Work item: What is needed is an exact copy of all the records.
============
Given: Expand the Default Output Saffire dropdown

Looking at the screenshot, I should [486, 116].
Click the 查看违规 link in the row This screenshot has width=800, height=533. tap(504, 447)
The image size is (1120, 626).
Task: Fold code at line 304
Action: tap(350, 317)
============
Finished task:
Given: Expand the Default Output Saffire dropdown

Looking at the screenshot, I should [486, 116].
Click the 查看违规 link in the row This screenshot has width=800, height=533. tap(504, 447)
The image size is (1120, 626).
Task: Fold code at line 304
Action: tap(350, 317)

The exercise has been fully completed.